- _Document segment_:
--- START ---

After the death of his grandfather, Guppy continued to live at Kinnersley Castle with his uncle, John Parkinson, who had inherited the property. Parkinson wanted to make Guppy his chief heir and have him take over the management of the extensive estate. His daughter Yseult later wrote, Guppy was "appalled where almost anyone else might have been delighted", because he wanted to be a scientist.

== Departure from England ==
When Guppy was eighteen he received a gift from the second Baron de Saumarez, the widowed husband of his great-aunt, which allowed him to apply to the University of Oxford.

While there, Guppy received a "series of letters" from his uncle, trying to convince him to return to Kinnersley. Instead, Guppy took a ship to Australia, and then travelled to Tasmania. After spending a few weeks in Tasmania he sailed for New Zealand.

Guppy shipwrecked on the coast of New Zealand. He lived with the Māori for over two years, during which time his uncle sold Kinnersley. After deciding that it was "safe to return" Guppy travelled to the nearest English settlement in New Zealand. From there, he sailed to England, and then Trinidad, where his parents lived.

== Trinidad ==
In Trinidad, Guppy settled with his parents in San Fernando initially, and later moved to Port of Spain to accept a job with the government. While living in Port of Spain he collected a small fish commonly known as "millions" living in the St. Ann's River. He shared specimens with Albert Günther at the British Museum, who named them Girardinus guppii in Guppy's honour. Now considered a junior synonym of Poecilia reticulata, the common name "guppy" still remains.

--- END ---

- _Tasks to complete_:
**a)** List every place within Trinidad that the passage about Guppy names.
**b)** Duplicate the part of the passage about Guppy starting with "While there, Guppy" and going on through "his parents lived.".

- _Data for analysis_:
--- START ---

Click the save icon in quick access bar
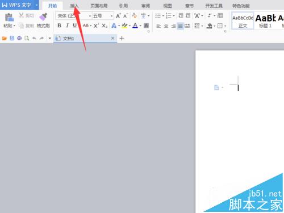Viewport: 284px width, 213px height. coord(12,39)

--- END ---
--- START ---

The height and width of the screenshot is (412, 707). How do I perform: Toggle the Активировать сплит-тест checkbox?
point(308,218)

--- END ---

- _Answers by item number_:
**a)** San Fernando, Port of Spain, St. Ann's River

**b)**
While there, Guppy received a "series of letters" from his uncle, trying to convince him to return to Kinnersley. Instead, Guppy took a ship to Australia, and then travelled to Tasmania. After spending a few weeks in Tasmania he sailed for New Zealand.

Guppy shipwrecked on the coast of New Zealand. He lived with the Māori for over two years, during which time his uncle sold Kinnersley. After deciding that it was "safe to return" Guppy travelled to the nearest English settlement in New Zealand. From there, he sailed to England, and then Trinidad, where his parents lived.